The authenticator comes in two forms: the physical dongle, which is pictured to the right, or a downloadable program for use with mobile phones and other specific devices, referred to as a mobile authenticator.
Recent Changes to the Authenticator
For a bit of convenience, Blizzard has enacted a measure so that if a player logs in consistently from a single IP, then after a few logins, the user won't be asked to enter an authenticator number again until the account is logged into on a different IP.
The One That Got Away
A few years ago, scammers and hackers found a way to circumvent the security of the authenticator by logging the keystrokes of a person entering their unique authenticator number into their login screen. The program logging the keys would then redirect the information to the scammer, and they were able to use that number to log in. This was called a "man-in-the-middle" exploitation. It was quickly patched and fixed by Blizzard.
The authenticator must be manually attached by the player to their battle.net account. There are options within the account page on battle.net to do this. It requires the user to find the serial number on the back of the authenticator dongle, or if they are using a mobile authenticator, the key that they received for that. Afterwards, the user will not be able to log into the account without the authenticated numerical password. The authenticator can be stripped from the account, but this necessitates the user doing it manually, and also requires the serial number on-hand.
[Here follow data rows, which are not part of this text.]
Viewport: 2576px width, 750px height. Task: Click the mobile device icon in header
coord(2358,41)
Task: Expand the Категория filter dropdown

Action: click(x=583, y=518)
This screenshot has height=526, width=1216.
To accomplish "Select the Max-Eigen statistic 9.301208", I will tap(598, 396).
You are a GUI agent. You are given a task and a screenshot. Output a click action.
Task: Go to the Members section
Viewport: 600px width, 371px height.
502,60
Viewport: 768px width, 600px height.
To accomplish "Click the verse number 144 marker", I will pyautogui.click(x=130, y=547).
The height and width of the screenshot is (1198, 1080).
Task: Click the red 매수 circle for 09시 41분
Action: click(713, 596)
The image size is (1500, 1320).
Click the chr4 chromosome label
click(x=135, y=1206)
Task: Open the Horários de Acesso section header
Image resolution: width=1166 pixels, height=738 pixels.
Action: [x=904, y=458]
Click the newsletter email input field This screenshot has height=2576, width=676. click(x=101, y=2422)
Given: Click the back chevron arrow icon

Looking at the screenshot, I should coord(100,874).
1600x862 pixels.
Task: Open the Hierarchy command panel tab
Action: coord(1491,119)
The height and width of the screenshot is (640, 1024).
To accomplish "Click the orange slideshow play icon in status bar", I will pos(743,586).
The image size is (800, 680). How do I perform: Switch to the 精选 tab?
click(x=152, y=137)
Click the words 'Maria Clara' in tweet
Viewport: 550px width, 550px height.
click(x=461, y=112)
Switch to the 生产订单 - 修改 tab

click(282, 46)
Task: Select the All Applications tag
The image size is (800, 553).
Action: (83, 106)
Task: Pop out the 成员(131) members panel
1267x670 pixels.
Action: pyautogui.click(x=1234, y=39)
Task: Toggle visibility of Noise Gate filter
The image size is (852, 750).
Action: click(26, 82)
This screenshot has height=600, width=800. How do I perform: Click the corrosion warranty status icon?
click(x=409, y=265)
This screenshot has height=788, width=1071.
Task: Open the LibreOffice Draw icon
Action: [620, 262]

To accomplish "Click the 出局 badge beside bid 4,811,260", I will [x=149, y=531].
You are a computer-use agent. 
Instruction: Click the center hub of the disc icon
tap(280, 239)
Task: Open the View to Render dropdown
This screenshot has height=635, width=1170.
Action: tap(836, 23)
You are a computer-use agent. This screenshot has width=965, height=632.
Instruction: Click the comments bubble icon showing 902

It is important to note that it is incredibly difficult to find the serial number for a mobile authenticator after the player loses it. It isn't printed anywhere on their phone, nor is it saved in a physical location after it is discarded, unlike the dongle authenticator. It is highly advised for mobile users to keep the serial number for their authenticator stored somewhere in a physical location.
Where to Purchase
Blizzard sells authenticators directly from their online store, and come in either a StarCraft or WarCraft theme, currently. It is expected that they will begin offering Diablo-themed authenticators once the game is released.